Items from a dataset -
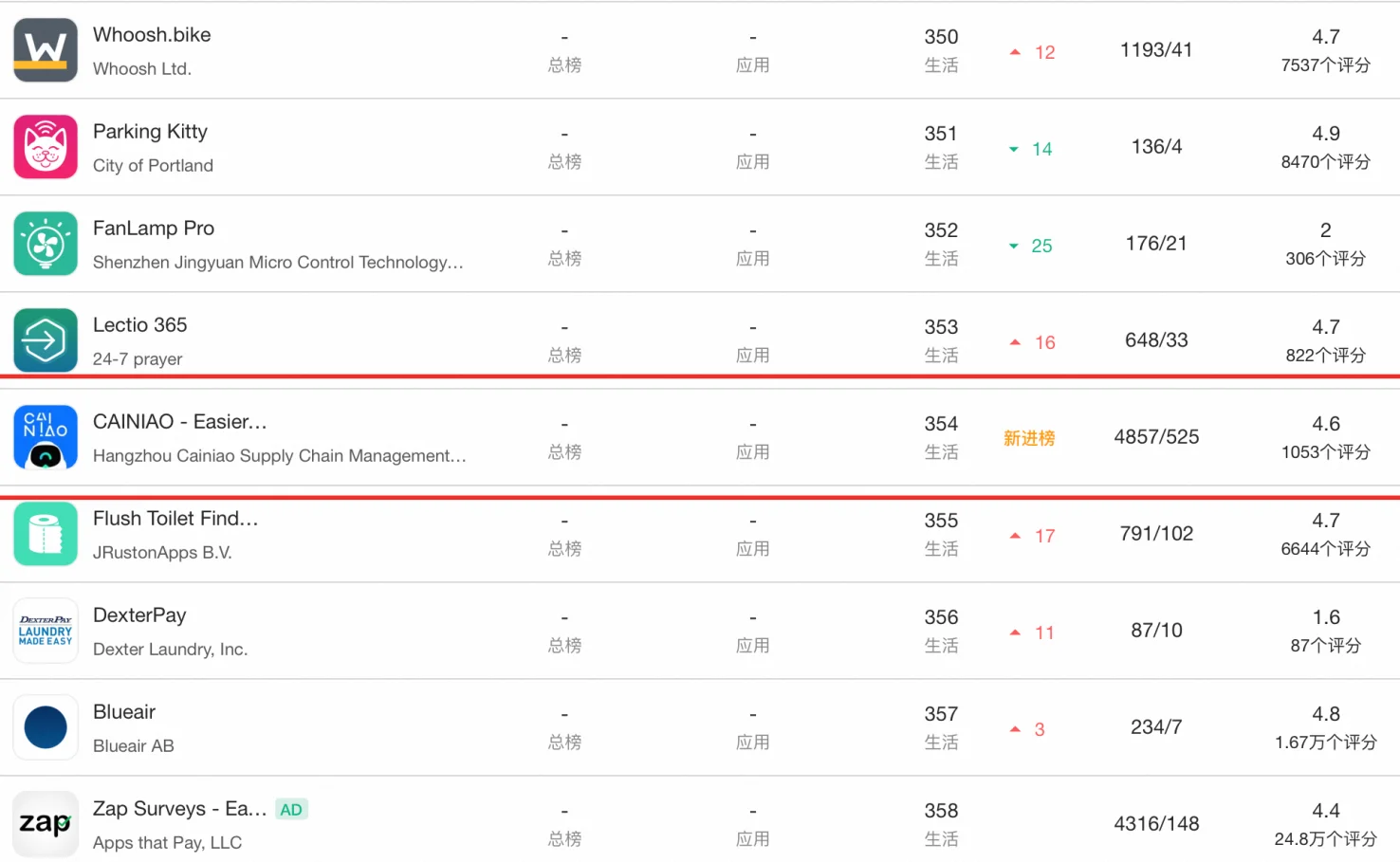Click the 新进榜 label for CAINIAO
This screenshot has height=862, width=1400.
1029,438
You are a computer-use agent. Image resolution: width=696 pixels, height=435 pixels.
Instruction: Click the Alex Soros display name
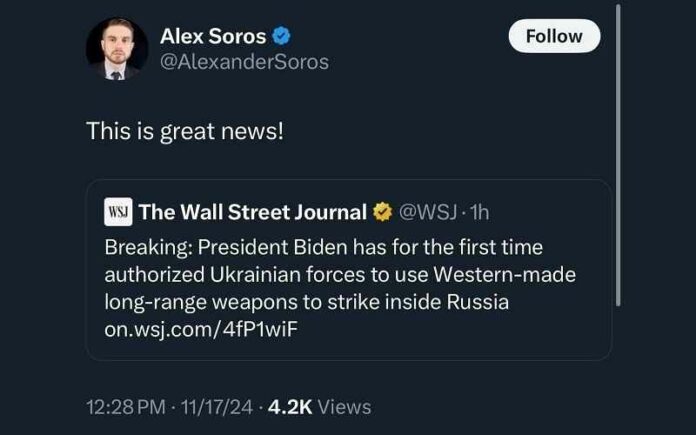(x=213, y=36)
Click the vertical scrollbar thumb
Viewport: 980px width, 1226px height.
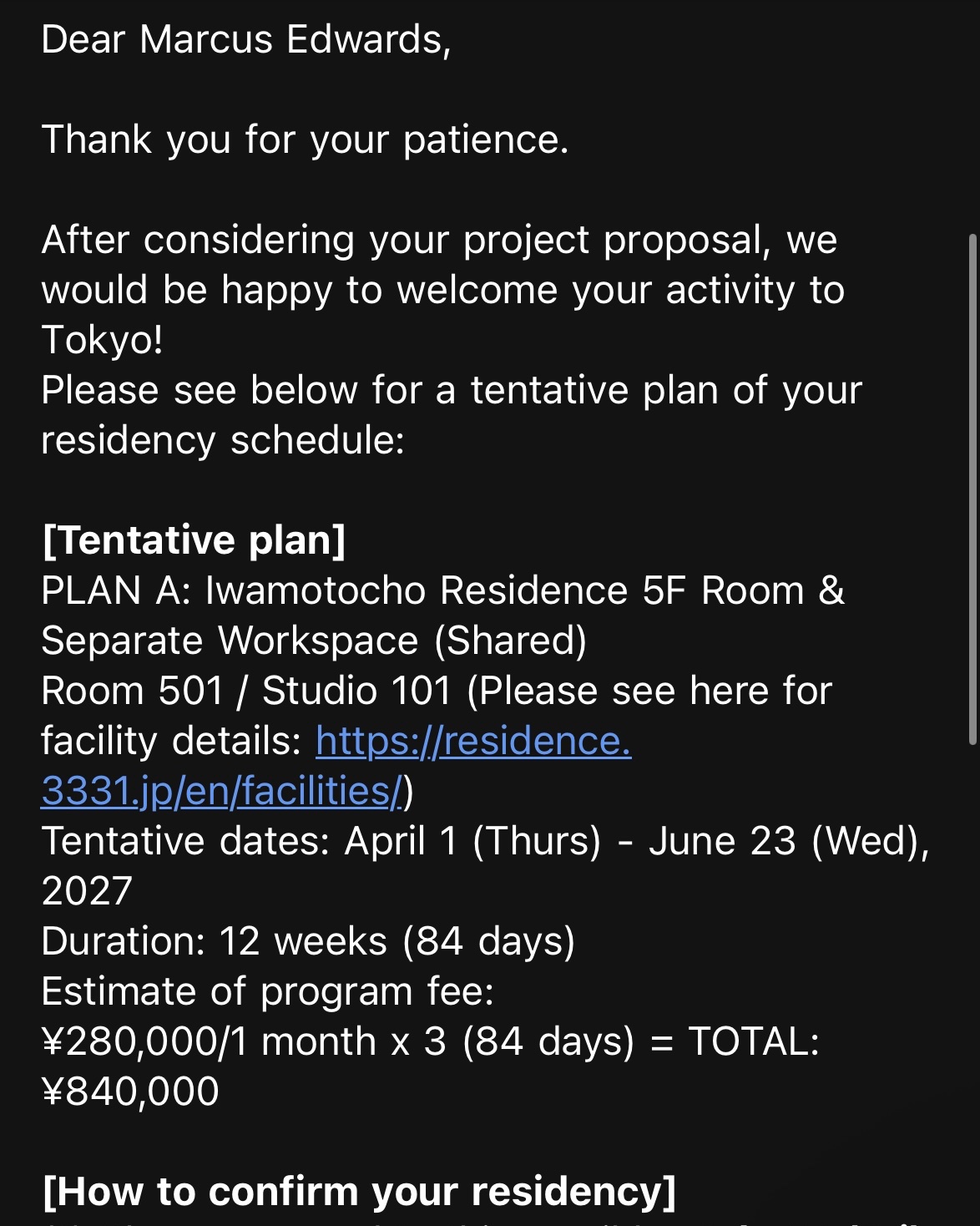(x=972, y=489)
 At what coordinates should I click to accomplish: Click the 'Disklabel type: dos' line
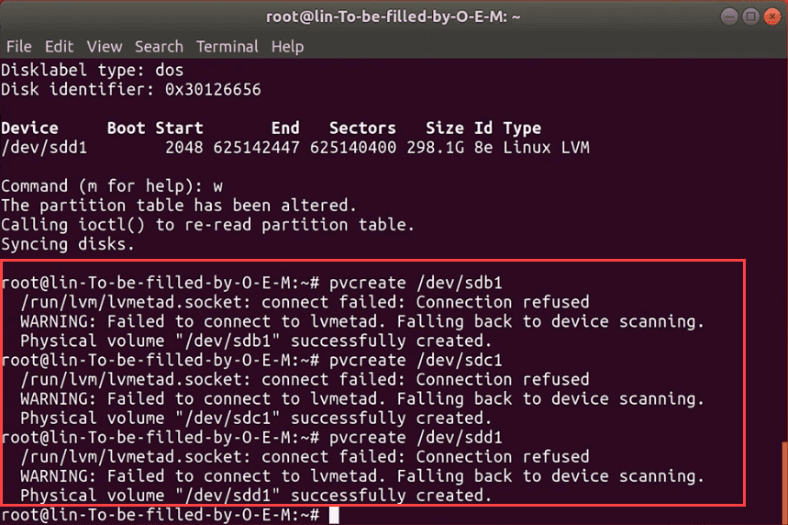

Work item - Would you transcribe, exactly and only, the lines from the one that contains "Click the vertical scrollbar thumb" through the last line of the data above, without any pictures?

Response to this exercise -
Click the vertical scrollbar thumb
Viewport: 980px width, 1226px height.
(x=972, y=489)
 At what coordinates should I click to accomplish: Click the 'Disklabel type: dos' line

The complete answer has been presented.